Ob eine solche Nachhaftung des ausgeschiedenen Gesellschafters auch für Beitragsverpflichtungen nach dem VTV für Zeiten nach seinem Ausscheiden in Betracht kommt, kann im vorliegenden Fall dahinstehen. Denn hier scheidet eine derartige Nachhaftung in jedem Fall aus. Voraussetzung für das Entstehen einer Beitragszahlungsverpflichtung nach dem VTV ist nämlich, dass der baugewerbliche Arbeitgeber baugewerbliche Arbeiten durch Arbeitnehmer verrichtet und an diese dafür Arbeitsentgelt zahlt (vgl. BAG 22.01.1997, AP Nr. 9 zu § 11 GmbHG). Damit käme eine Nachhaftung des ausgeschiedenen Gesellschafters für Beitragsverpflichtungen nach dem VTV für Zeiten nach seinem Ausscheiden aus dem Gesellschaftsverhältnis überhaupt nur dann in Betracht, wenn von dem Betrieb der GbR vor seinem Ausscheiden bauliche Leistungen durchgeführt worden sind.
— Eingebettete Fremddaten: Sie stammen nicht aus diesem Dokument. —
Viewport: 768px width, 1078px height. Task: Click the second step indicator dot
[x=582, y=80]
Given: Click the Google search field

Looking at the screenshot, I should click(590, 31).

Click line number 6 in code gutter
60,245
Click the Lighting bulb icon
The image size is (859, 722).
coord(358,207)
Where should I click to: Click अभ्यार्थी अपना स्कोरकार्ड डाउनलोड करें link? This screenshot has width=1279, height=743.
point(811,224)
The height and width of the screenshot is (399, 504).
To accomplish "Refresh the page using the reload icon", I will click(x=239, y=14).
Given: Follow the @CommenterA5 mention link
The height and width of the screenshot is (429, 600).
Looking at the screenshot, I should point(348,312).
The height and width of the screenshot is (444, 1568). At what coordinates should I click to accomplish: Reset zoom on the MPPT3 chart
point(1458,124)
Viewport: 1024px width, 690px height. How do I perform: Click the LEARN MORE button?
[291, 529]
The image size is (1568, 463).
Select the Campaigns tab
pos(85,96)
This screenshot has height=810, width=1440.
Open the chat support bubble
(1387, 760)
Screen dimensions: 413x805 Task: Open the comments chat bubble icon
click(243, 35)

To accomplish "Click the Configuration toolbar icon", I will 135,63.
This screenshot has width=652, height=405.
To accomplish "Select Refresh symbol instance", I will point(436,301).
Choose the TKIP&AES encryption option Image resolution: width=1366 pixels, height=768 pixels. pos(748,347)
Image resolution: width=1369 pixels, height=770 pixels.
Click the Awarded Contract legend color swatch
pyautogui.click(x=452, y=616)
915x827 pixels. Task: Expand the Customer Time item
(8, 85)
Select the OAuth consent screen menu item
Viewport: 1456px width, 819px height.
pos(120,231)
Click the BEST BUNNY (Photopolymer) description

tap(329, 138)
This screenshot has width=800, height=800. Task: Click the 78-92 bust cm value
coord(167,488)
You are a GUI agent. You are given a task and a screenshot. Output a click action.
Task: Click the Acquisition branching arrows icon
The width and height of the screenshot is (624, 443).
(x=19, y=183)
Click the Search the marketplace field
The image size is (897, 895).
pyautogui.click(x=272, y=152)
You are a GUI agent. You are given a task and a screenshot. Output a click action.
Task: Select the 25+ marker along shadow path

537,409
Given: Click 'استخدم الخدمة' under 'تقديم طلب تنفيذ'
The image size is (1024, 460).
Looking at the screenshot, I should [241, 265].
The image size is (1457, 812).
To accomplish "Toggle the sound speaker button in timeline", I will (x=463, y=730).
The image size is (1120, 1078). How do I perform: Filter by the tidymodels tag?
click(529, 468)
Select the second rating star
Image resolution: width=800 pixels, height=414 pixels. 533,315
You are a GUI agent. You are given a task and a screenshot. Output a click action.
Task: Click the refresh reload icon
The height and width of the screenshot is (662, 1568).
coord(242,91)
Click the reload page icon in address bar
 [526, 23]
Derartiges hat der Kläger hier selbst nicht behauptet. Nach dem vom Kläger in Bezug genommenen Prüfberichts des Arbeitsamts wurden überhaupt erst ab Juli 1997 Arbeiten im Hochbau durchgeführt. Auch in der Berufungsbegründung hat der Kläger ausdrücklich darauf abgehoben, er mache Beitragsforderungen geltend, weil ab Juli 1997 Rohbauarbeiten durchgeführt worden sind. Bei dieser Sachlage kann von vornherein nicht davon ausgegangen werden, der Rechtsgrund für Beitragsforderungen sei bereits vor Ausscheiden des Beklagten aus der GbR gelegt worden.

Darüber hinaus kann im vorliegenden Fall auch nicht angenommen werden, dass die vom Kläger geltend gemachten Beitragsforderungen auf Arbeitsverhältnisse bezogen sind, die vor dem 01.07.1997, also dem Ausscheiden des Beklagten aus der GbR begründet worden sind. Denn nach der vom Kläger ebenfalls in Bezug genommenen Aufstellung des Arbeitsamts über die Bruttolohnsummen (Bl. 3 d.A.) variierte die Beschäftigtenzahl in den Monaten des Klagezeitraums zwischen fünf und einem Arbeitnehmer. Beide Zeugen konnten im Übrigen nicht einmal mit Sicherheit angeben, ob sie bereits vor Juli 1997 beschäftigt waren. Zum Zeitpunkt des Beginns des Arbeitsverhältnisses sind ihre Angaben nämlich durchweg vage und unbestimmt. So hat der Zeuge S... den Arbeitsbeginn mit Sommer, ca. Juli 1997 angegeben, der Zeuge K... hat ausgesagt, er sei immer wieder mit Unterbrechungen beschäftigt worden.

Der Kläger hat die Kosten seines erfolglosen Rechtsmittels zu tragen (§ 97 Abs. 1 ZPO).

Eine gesetzlich begründete Veranlassung zur Zulassung der Revision war nicht ersichtlich.